Segment Start: Supplied material

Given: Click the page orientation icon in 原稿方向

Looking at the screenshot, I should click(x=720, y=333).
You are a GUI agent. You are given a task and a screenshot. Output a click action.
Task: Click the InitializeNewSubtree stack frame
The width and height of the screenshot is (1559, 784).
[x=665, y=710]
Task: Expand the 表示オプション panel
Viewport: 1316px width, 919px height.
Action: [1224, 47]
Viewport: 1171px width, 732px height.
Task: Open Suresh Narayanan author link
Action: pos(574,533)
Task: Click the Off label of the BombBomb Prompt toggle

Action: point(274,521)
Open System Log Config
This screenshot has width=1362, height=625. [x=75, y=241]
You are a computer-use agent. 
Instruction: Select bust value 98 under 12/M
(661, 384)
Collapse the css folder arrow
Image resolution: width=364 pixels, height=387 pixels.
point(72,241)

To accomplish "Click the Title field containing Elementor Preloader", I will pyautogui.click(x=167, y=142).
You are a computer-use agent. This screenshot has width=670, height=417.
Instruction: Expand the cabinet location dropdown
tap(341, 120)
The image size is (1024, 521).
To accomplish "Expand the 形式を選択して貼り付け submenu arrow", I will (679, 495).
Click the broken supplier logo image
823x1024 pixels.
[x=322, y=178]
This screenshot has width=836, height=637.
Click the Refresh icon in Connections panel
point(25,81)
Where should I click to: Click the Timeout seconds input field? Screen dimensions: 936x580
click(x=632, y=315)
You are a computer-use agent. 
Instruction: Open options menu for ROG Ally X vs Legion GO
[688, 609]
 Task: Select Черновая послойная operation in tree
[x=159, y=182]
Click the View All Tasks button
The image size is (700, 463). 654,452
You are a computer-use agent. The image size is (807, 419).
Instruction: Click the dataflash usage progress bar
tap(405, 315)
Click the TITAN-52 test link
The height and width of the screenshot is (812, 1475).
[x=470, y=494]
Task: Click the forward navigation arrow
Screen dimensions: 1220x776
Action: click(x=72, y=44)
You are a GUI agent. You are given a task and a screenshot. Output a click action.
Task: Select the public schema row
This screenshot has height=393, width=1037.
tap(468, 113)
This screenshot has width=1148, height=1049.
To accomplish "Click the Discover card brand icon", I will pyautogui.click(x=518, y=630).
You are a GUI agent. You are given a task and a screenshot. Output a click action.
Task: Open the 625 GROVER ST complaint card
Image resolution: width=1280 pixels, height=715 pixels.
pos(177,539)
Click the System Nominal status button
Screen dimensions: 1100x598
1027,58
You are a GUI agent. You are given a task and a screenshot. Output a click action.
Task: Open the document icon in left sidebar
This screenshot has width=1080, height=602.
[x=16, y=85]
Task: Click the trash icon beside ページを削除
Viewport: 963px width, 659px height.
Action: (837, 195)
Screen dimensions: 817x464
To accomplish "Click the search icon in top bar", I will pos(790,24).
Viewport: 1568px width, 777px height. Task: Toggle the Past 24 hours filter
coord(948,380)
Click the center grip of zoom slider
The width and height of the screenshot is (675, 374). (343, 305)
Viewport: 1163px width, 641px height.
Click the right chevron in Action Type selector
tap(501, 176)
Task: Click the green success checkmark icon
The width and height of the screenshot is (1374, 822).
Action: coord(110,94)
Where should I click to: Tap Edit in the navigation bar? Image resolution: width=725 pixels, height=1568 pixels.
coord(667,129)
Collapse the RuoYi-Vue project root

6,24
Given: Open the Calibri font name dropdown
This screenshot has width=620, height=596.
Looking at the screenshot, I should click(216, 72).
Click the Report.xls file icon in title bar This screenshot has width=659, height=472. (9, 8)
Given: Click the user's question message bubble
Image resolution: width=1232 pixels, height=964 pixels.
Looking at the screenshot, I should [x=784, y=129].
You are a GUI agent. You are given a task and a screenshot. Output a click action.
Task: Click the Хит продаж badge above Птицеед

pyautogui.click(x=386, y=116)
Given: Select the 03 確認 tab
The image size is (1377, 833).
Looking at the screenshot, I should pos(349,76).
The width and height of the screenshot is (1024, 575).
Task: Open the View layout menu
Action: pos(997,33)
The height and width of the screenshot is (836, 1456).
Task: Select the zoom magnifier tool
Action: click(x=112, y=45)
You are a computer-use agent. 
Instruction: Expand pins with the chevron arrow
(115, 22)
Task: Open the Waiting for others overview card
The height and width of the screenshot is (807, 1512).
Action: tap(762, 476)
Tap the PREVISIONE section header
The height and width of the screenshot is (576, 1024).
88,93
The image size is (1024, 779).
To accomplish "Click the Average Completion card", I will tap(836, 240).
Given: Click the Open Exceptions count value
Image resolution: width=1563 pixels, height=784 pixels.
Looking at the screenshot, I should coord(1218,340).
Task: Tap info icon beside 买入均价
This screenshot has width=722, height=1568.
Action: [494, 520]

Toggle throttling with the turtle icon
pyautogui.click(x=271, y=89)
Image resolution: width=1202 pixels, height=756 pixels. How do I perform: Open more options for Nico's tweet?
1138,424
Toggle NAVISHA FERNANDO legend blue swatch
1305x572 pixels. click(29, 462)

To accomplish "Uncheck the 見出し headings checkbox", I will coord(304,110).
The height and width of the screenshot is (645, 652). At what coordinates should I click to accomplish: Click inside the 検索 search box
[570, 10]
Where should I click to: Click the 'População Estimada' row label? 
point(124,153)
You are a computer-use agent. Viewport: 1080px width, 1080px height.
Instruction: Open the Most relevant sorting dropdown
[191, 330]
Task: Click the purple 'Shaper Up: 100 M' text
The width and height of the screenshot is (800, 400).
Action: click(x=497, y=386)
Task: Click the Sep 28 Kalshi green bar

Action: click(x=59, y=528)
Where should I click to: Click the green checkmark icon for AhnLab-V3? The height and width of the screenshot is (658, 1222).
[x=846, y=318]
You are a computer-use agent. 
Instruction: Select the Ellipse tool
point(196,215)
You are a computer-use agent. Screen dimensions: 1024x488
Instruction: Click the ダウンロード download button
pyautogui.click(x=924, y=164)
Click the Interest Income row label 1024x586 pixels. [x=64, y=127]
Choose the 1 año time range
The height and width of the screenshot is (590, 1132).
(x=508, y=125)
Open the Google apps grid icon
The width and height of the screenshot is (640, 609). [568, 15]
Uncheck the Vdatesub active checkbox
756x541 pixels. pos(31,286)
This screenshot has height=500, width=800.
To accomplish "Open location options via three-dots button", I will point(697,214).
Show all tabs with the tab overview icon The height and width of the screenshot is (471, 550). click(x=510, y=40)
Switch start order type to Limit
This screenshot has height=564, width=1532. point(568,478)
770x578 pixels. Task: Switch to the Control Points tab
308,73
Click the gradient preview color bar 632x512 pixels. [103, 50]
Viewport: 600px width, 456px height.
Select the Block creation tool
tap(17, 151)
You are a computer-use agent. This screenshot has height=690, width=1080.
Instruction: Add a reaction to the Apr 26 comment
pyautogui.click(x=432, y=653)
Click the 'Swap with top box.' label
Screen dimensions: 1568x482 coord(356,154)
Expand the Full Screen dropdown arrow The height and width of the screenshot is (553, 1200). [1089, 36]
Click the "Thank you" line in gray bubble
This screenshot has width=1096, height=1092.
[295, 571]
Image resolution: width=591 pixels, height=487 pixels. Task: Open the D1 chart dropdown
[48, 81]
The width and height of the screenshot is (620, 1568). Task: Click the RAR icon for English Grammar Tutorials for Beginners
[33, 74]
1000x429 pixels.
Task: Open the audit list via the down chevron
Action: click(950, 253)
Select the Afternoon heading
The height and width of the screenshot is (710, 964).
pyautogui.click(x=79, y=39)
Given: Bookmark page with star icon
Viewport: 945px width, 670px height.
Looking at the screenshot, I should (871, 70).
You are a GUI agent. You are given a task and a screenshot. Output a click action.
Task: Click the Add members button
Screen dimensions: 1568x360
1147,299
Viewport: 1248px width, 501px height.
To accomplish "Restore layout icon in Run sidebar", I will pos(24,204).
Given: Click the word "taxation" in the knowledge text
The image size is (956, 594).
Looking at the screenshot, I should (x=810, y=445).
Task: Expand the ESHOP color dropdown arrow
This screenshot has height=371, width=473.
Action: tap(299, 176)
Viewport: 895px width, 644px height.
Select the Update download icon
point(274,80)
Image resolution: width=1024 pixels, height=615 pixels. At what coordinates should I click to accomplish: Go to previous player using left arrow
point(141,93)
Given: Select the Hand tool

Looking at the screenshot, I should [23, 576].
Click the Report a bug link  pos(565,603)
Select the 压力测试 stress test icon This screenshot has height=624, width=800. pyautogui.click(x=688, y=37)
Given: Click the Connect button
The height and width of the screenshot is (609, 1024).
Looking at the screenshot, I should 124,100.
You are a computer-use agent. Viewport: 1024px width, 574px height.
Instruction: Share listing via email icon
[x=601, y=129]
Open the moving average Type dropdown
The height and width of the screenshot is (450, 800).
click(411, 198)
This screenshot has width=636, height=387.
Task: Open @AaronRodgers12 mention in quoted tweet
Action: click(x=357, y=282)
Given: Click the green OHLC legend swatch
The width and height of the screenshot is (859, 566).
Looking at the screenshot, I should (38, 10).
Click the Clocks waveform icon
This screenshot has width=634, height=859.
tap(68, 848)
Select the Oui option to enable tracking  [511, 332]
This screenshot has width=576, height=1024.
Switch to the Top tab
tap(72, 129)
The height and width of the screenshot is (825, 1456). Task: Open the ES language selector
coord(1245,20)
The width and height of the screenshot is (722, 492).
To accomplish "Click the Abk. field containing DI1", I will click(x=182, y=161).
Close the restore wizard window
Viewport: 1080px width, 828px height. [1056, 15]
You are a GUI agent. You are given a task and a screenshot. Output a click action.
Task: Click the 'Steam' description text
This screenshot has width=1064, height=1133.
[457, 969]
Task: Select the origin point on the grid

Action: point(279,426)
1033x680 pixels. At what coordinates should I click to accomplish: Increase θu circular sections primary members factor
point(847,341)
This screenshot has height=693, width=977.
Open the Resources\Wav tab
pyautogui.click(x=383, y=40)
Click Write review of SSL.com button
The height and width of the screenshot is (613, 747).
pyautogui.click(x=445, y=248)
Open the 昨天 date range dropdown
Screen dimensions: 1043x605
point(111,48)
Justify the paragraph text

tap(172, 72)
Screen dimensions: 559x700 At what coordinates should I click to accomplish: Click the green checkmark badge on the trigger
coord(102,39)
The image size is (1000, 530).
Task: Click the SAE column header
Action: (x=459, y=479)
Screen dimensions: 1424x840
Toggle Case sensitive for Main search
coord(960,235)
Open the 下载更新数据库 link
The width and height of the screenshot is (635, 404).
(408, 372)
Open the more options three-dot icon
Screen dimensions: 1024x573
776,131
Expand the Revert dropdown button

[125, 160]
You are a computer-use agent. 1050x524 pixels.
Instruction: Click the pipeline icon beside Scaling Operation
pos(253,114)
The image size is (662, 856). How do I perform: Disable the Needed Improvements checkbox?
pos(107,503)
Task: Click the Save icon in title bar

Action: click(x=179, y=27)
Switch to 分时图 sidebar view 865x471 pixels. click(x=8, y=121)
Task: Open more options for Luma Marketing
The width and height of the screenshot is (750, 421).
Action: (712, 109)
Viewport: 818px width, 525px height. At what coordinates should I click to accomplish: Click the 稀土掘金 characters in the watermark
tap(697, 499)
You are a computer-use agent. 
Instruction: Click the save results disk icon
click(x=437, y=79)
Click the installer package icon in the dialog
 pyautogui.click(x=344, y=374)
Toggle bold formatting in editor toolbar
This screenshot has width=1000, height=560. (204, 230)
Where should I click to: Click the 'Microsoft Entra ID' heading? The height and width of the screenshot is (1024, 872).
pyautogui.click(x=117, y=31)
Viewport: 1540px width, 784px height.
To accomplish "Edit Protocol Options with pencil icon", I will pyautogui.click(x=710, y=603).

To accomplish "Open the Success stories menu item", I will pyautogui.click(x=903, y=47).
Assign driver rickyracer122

Segment End: Supplied material

▶ _Brief_
Beginning at the top of the entries above, output each line exactly, and end with the line in which "Task: Expand the 表示オプション panel" appears.

▶ _Problem solution_
Given: Click the page orientation icon in 原稿方向

Looking at the screenshot, I should click(x=720, y=333).
You are a GUI agent. You are given a task and a screenshot. Output a click action.
Task: Click the InitializeNewSubtree stack frame
The width and height of the screenshot is (1559, 784).
[x=665, y=710]
Task: Expand the 表示オプション panel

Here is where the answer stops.